Effects of global brightness on salience and auditory foreground perception

Francesco Tordini(a)
McGill University, Centre for Interdisciplinary Research in Music Media and Technology, Montreal, Canada

Albert S. Bregman
McGill University, Department of Psychology, Montreal, Canada

Jeremy R. Cooperstock
McGill, Department of Electrical and Computer Engineering, Montreal, Canada

(a) Presenting

The word salience describes the attention-grabbing quality of a sound. A salient sound stands out in the presence of other competing ones, which become the background of the scene. The concept of salience is ubiquitous in auditory sciences.

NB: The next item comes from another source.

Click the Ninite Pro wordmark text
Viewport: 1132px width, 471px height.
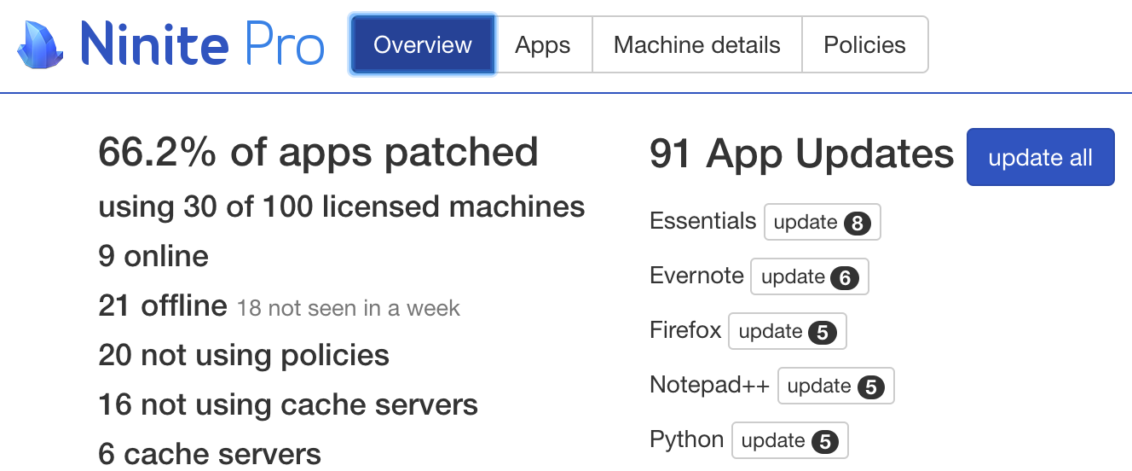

However, despite the emphasis placed on the topic, computational models of auditory salience are far from mature. Progress in the field is hampered by the little agreement on behavioral paradigms that truly probe the involuntary, stimulus-driven nature of salience. As a by-product, there is a lack of standard datasets available to the research community. Moreover, current approaches reduce the problem of salience modeling to that of change detection, that is, matching the detection response of a human listener to brief auditory events.

We propose to distinguish between the salience of sound events and that of streams, and we introduce a paradigm to study the latter using repetitive patterns in a competitive, spatial scenario.

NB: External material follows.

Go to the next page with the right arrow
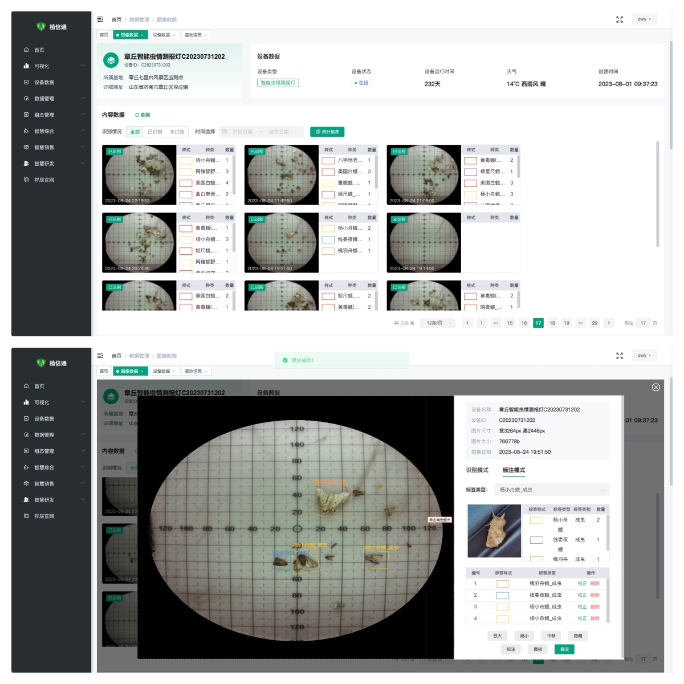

We suggest that global descriptors of perceptual features can be used to characterize the streams and predict their salience, hence the perceptual organization of the auditory scene into foreground and background.

However, there are many possible independent features that can be used to describe sounds. Our hypothesis, deemed biologically and computationally reasonable, is that only a few of them cause a sound object to stand out from the scene. Adopting a data-driven approach, we select the features that emerge from the analysis of the data collected using our competitive streaming paradigm and feature-rich natural sounds, such as bird chirps and human voice, and synthetic sounds. The result is a parsimonious interpretation of the rules guiding foreground formation: after loudness, tempo and brightness are the dimensions that have higher priority.

Our data show that, under equal-loudness conditions, patterns with fast tempo and those from certain "preferred" brightness bands tend to emerge from the scene. Moreover, the interaction between tempo and brightness in foreground selection seems to increase with scene complexity or task difficulty.

We propose to use the relations we uncovered as the underpinnings of a computational model of foreground selection, and also, as recommendations for sonic information design, particularly that of auditory warning systems.

Last modified 2017-11-17 15:56:08